Speech recognition systems have more trouble understanding black users’ voices than those of white users, according to a new Stanford study.
The researchers used voice recognition tools from Apple, Amazon, Google, IBM, and Microsoft to transcribe interviews with 42 white people and 73 black people, all of which took place in the US. The tools misidentified words about 19 percent of the time during the interviews with white people and 35 percent of the time during the interviews with black people. The system found 2 percent of audio snippets from white people to be unreadable, compared to 20 percent of those from black people. The errors were particularly large for black men, with an error rate of 41 percent compared to 30 percent for black women.
Previous research has shown that facial recognition technology shows similar bias. An MIT study found that an Amazon facial recognition service made no mistakes when identifying the gender of men with light skin, but performed worse when identifying an individual’s gender if they were female or had darker skin. Another paper identified similar racial and gender biases in facial recognition software from Microsoft, IBM, and Chinese firm Megvii.
In the Stanford study, Microsoft’s system achieved the best result, while Apple’s performed the worst. It’s important to note that these aren’t necessarily the tools used to build Cortana and Siri, though they may be governed by similar company practices and philosophies.
“Fairness is one of our core AI principles, and we’re committed to making progress in this area,” said a Google spokesperson in a statement to The Verge. “We’ve been working on the challenge of accurately recognizing variations of speech for several years, and will continue to do so.”
“IBM continues to develop, improve, and advance our natural language and speech processing capabilities to bring increasing levels of functionality to business users via IBM Watson,” said an IBM spokesperson. The other companies mentioned in the paper did not immediately respond to requests for comment.
The Stanford paper posits that the racial gap is likely the product of bias in the datasets that train the system. Recognition algorithms learn by analyzing large amounts of data; a bot trained mostly with audio clips from white people may have difficulty transcribing a more diverse set of user voices.
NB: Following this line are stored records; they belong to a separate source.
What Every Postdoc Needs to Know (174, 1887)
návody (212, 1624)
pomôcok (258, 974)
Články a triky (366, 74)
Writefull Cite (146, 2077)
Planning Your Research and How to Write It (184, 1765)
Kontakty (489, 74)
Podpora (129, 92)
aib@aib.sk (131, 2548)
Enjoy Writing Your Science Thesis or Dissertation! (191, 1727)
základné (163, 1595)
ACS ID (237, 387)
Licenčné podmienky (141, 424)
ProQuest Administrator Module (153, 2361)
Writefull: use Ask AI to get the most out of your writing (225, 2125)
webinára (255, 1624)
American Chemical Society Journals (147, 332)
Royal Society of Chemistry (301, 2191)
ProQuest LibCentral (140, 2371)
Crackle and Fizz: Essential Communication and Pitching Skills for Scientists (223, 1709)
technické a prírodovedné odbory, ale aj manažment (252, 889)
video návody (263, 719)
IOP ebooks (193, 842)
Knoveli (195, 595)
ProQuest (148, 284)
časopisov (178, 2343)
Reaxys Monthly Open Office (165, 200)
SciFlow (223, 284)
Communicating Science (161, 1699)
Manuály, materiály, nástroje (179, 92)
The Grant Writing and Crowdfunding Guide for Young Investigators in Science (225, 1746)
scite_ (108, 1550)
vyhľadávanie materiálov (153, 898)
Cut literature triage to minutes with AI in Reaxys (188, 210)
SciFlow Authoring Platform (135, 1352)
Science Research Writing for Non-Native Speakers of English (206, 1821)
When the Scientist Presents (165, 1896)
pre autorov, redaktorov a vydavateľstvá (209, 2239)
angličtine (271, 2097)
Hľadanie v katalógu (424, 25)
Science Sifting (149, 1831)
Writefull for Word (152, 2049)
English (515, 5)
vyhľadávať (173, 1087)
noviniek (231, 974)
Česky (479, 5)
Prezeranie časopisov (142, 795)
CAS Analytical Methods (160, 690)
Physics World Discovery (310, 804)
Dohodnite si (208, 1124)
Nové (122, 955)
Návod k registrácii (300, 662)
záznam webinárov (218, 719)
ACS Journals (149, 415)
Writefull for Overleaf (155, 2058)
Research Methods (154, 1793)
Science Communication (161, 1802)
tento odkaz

The researchers urge makers of speech recognition systems to collect better data on African American Vernacular English (AAVE) and other varieties of English, including regional accents. They suggest these errors will make it harder for black Americans to benefit from voice assistants like Siri and Alexa. The disparity could also harm these groups when speech recognition is used in professional settings, such as job interviews and courtroom transcriptions.
Update March 24th, 2:33PM ET: This post has been updated with statements from Google and IBM.